Help, I'm stuck at the juncture of physics, mechanics, electricity, psycho-acoustics, and the magic of music.

I understand that the distinctive sound of a note played by an instrument consists of a fundamental frequency plus a particular combination of overtones in varying amplitudes and the combination can be graphed as a particular, nuanced  two-dimensional waveform shape.  Then you add a second instrument playing, say, a third above the note of the other instrument, and it's unique waveform shape represents that instrument's sound.  When I'm in the room with both instruments, I hear two instruments because my ear (rather two ears, separated by the width of my head) can discern that there are two sound sources.  But let's think about recording those sounds with a single microphone.  The microphone's diaphragm moves and converts changes in air pressure to an electrical signal.  The microphone is hearing a single set of air pressure changes, consisting of a single, combined wave from both instruments.  And the air pressure changes occur in two domains, frequency and amplitude (sure, it's a very complicated interaction, but still capable of being graphed in two dimensions). Now we record the sound, converting it to electrical energy, stored in some analog or digital format.  Next, we play it back, converting the stored information to electrical and then mechanical energy, manipulating the air pressure in my listening room (let's play it in mono from a single full-range speaker for simplicity).  How can a single waveform, emanating from a single point source, convey the sound of two instruments, maybe even in a convincing 3D space?  The speaker conveys amplitude and frequency only, right?  So, what is it about amplitude or frequency that carries spatial information for two instruments/sound sources?  And of course, that is the simplest example I can design.  How does a single mechanical system, transmitting only variations in amplitude and frequency, convey an entire orchestra and choir as separate sound sources, each with it's unique tonal character?  And then add to that the waveforms of reflected sounds that create a sense of space and position for each of the many sound sources?

77jovian
Post removed 
If one were take someone from the hinterlands who’d never heard anything but natural sounds and played them the finest HiFi in the world, they would have no idea what so ever that the sound was anything but some chromy illuminated beast.

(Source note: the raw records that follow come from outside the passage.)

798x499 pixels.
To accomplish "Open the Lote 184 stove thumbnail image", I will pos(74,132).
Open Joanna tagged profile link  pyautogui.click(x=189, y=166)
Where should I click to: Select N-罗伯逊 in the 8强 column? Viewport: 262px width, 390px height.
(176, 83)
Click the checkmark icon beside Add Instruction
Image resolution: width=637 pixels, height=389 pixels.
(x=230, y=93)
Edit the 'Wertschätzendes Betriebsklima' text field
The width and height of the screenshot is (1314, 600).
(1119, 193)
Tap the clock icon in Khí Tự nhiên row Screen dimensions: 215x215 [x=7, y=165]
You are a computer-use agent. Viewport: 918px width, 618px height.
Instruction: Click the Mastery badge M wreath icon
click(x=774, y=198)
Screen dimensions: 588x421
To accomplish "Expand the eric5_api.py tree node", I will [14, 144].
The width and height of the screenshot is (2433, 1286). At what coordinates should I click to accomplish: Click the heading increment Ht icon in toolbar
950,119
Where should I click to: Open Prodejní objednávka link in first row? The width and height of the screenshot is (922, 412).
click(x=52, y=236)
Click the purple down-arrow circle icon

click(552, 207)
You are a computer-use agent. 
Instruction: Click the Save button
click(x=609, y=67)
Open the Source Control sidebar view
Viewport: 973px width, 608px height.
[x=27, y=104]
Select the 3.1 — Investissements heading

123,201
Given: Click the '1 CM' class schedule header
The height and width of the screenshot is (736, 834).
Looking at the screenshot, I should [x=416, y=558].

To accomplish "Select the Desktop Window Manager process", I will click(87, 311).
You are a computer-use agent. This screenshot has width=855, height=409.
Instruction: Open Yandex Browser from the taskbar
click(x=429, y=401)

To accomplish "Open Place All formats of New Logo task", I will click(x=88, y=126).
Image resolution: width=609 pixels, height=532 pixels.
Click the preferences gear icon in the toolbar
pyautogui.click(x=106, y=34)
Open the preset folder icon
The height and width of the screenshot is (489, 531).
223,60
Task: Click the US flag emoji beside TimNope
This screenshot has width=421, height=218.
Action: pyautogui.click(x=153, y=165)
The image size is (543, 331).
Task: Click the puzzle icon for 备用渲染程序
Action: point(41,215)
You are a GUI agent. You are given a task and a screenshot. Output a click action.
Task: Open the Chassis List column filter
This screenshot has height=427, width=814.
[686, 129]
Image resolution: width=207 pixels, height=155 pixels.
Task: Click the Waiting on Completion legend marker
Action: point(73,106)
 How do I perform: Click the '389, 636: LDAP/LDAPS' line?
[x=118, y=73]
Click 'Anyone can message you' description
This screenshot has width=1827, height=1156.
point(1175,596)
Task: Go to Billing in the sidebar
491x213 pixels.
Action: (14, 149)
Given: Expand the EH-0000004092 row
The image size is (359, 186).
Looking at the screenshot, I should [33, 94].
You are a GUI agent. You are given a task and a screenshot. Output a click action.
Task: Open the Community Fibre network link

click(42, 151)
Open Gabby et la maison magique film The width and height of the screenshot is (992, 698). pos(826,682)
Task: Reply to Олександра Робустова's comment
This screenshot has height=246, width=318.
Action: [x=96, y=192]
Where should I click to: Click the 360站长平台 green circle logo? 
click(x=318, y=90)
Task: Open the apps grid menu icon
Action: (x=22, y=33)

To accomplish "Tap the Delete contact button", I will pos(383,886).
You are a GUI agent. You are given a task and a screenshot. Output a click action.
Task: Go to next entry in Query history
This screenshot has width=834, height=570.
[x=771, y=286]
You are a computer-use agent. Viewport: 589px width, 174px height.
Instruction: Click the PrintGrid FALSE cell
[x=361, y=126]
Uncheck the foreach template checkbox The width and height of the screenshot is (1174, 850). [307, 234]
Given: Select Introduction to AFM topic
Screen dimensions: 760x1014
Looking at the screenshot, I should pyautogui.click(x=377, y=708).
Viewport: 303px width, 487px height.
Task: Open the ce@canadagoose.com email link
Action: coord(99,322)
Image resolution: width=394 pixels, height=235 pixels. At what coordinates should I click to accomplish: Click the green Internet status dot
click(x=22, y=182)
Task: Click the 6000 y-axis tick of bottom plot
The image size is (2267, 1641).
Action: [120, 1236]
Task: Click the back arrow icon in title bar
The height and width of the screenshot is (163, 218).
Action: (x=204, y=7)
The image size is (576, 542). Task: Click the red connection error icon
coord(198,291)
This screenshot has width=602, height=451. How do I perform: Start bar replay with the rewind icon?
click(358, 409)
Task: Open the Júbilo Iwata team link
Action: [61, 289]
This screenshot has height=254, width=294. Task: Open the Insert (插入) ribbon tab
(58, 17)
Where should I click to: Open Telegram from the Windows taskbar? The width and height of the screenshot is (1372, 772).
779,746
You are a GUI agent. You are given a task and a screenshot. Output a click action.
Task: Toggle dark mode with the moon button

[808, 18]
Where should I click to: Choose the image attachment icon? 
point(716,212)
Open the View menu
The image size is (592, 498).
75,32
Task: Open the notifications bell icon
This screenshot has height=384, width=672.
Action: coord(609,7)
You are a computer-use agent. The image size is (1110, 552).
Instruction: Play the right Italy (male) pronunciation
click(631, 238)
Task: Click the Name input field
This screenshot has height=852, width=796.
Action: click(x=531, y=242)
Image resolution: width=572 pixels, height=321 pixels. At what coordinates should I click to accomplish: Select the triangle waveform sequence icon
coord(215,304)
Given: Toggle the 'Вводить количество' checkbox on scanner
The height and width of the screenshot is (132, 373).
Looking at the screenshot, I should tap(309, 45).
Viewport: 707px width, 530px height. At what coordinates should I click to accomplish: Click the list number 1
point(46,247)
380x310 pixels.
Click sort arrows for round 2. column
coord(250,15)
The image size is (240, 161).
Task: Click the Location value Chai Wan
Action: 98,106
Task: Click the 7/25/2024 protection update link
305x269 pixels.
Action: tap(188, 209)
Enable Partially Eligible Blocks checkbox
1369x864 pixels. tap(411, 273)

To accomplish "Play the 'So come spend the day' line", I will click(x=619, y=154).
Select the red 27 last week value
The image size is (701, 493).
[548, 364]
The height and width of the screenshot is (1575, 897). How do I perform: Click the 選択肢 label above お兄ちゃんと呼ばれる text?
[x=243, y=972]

If they then heard the same piece in another location with different hardware but same distortions, they would be astounded that two such beasts had the same song.

As usual, Mr Kait gets it wrong. What Mr. Feynman actually said is “Hell, if I could explain it to the average person, it wouldn’t have been worth the Nobel prize.”

Oh, and Kait's questions are so far off the mark that one has to wonder about everything he ever writes.
That is what I said, Mr. Eels. Try to calm down. 🤪 Ever heard of Valium?

But getting back to the question posed by the OP, what the speakers produce is a function of the electronics, cabling, power cord, fuse, room treatments - everything. So obviously the ability to produce the full orchestra with all the details including the venue acoustic information in a coherent audio waveform without the usual distortion and noise is a huge challenge. I know what some of you are thinking - What noise and distortion? 😳
Post removed 
I know that’s what you’re thinking. You’re wrong. As usual these days, if you don’t mind my saying so too much, Mr. Bluster. 🤡